Grand Slam singles results
- Australian Open: 1R (2023, 2026)
- French Open: 1R (2023)
- Wimbledon: Q2 (2023)
- US Open: 2R (2022)

Doubles
- Career record: 51–58
- Career titles: 3 ITF
- Highest ranking: No. 187 (November 7, 2022)
- Current ranking: No. 937 (May 25, 2026)

Grand Slam doubles results
- US Open: 1R (2022, 2023)

= Elizabeth Mandlik =

American tennis player

Elizabeth Hana Mandlik (born 19 May 2001) is an American tennis player. She is the daughter of former major champion Hana Mandlíková.

Mandlik has career-high rankings by the WTA of 97 in singles and 187 in doubles. She has won nine singles titles and three doubles titles on the ITF Circuit.

==Career==
===2019: WTA Tour debut===
Mandlik made her WTA Tour main-draw debut at the 2019 Luxembourg Open in the doubles tournament, partnering with Katie Volynets.

===2022: First WTA Tour match win, US Open debut===
Ranked world No. 240, Mandlik qualified for the main-draw and earned her first WTA Tour tournament win at the Silicon Valley Classic, defeating Alison Riske-Amritraj in straight sets. In the second round, she took world No. 4 and second seed, Paula Badosa, to three sets, losing in a final set tiebreaker. As a result, she moved 60 positions into the top 200 in the rankings, at world No. 181.

Mandlik won the US Open Wildcard Challenge to enter the women's singles tournament where she made her major main-draw debut, 33 years after her mother last played at the event. Mandlíková became the first US Open women's singles champion in the Open Era to have a daughter also play the tournament. Mandlik played in the main-draw of the US Open, defeating Tamara Zidanšek in three sets, before losing to fifth seed and eventual finalist Ons Jabeur, in straight sets, in the second round.

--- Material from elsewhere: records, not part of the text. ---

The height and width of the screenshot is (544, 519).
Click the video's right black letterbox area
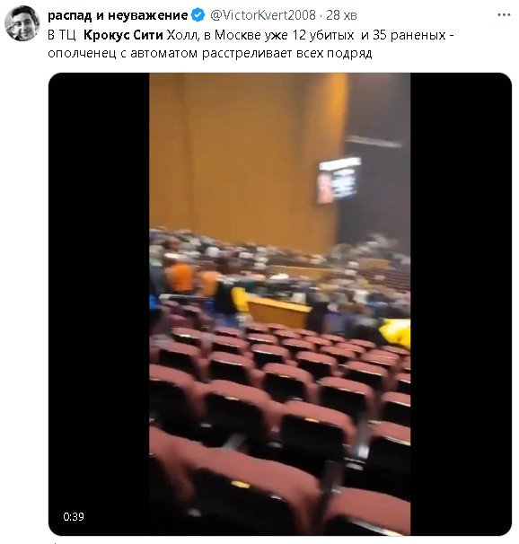(461, 304)
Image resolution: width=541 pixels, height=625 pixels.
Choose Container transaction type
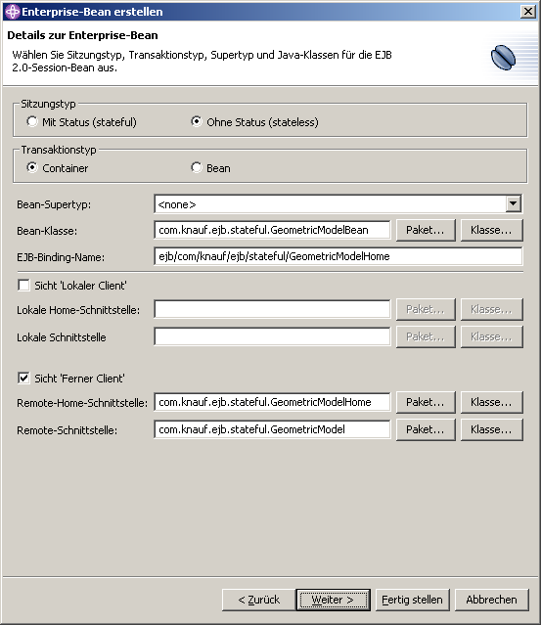[x=32, y=167]
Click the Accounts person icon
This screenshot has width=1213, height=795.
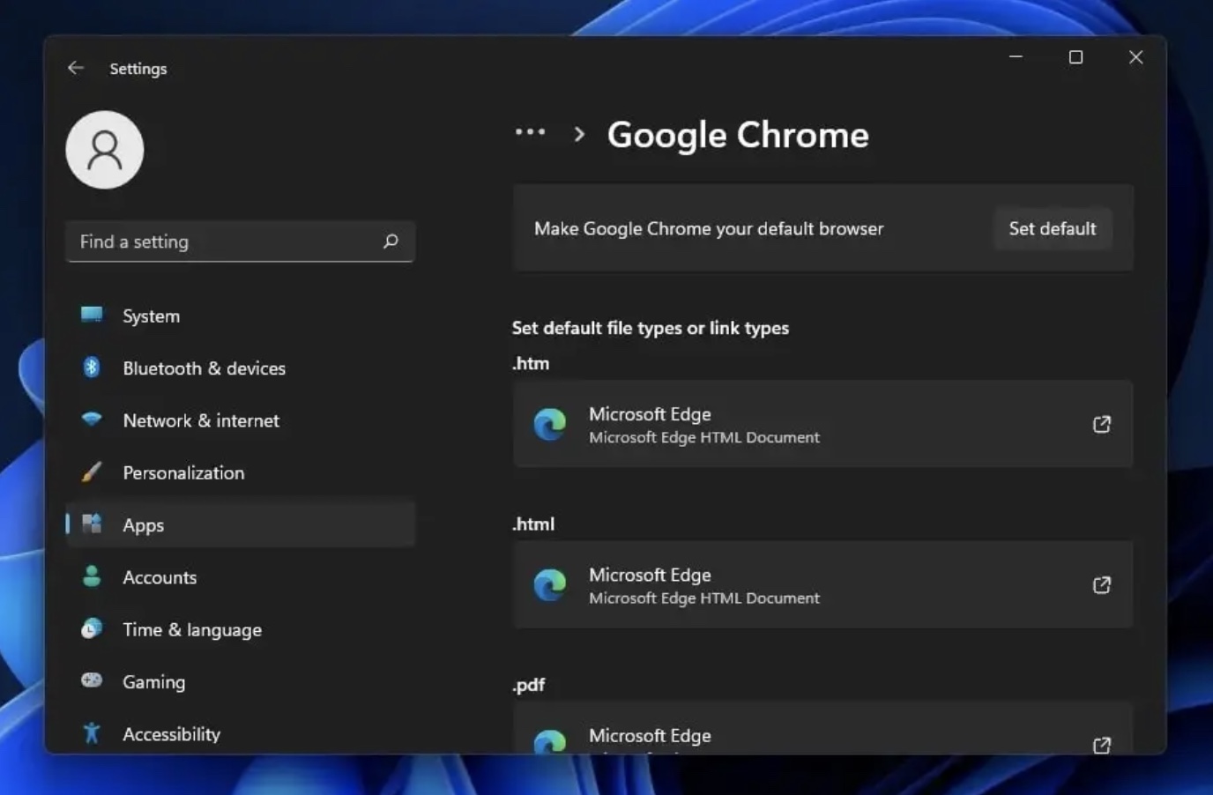click(x=92, y=576)
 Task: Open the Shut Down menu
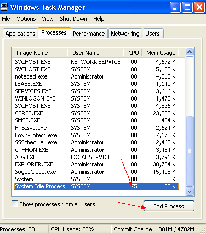point(73,19)
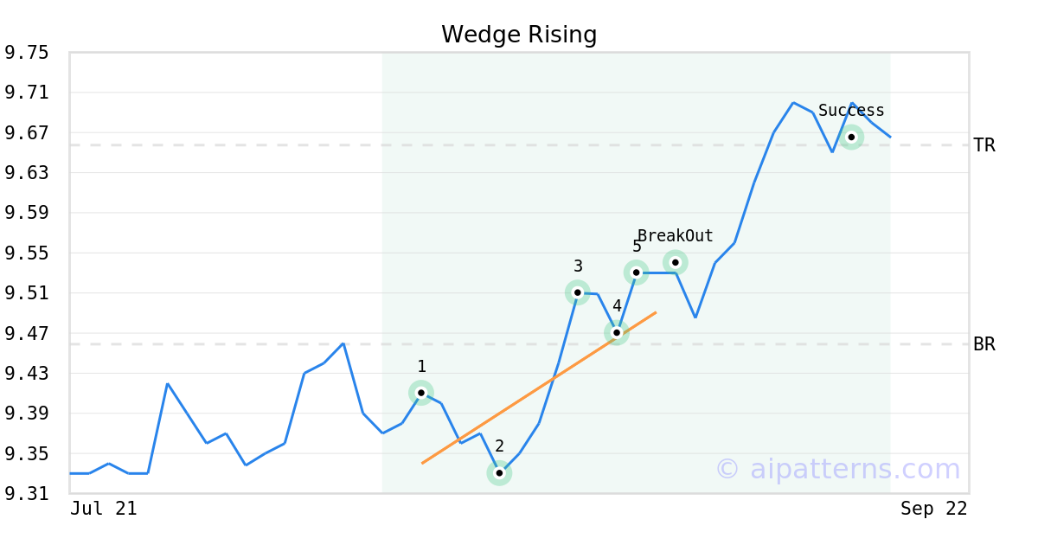The height and width of the screenshot is (545, 1038).
Task: Click the 'BreakOut' text annotation
Action: click(x=676, y=235)
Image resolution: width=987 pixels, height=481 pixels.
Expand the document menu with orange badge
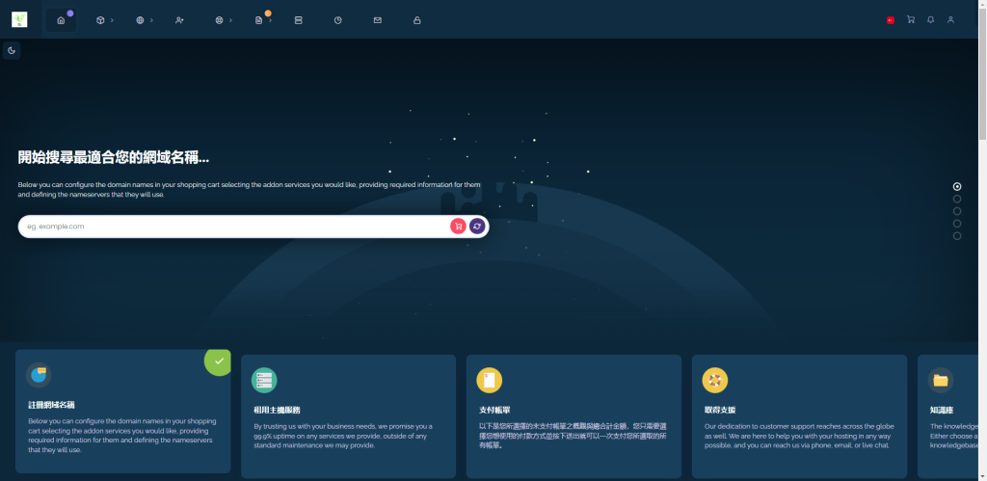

===2023: Australian Open and top 100 debuts===
Mandlik made her debut at the Australian Open as a lucky loser, but was defeated in the first round by 27th seed Irina-Camelia Begu. She reached her first WTA 125 singles final at the Catalonia Open, losing to Sorana Cîrstea in three sets.

At the Nottingham Open, Mandlik qualified for the main-draw and defeated Viktoriya Tomova and seventh seed Camila Giorgi to make it through to the quarterfinals, where she lost to Alizé Cornet. As a result, she reached the top 100 in the singles rankings. She became the fifth American to reach this milestone and the ninth female player overall for the season.

===2024–2026: ITF Tour success, second Australian Open appearance===
Mandlik qualified for the main draw of the 2024 Rosmalen Open, losing in the first round to wildcard entrant Céline Naef, in three sets. She also qualified for the main draw at the 2024 Mérida Open, but again was eliminated in the first round, this time by third seed Ajla Tomljanović in straight sets.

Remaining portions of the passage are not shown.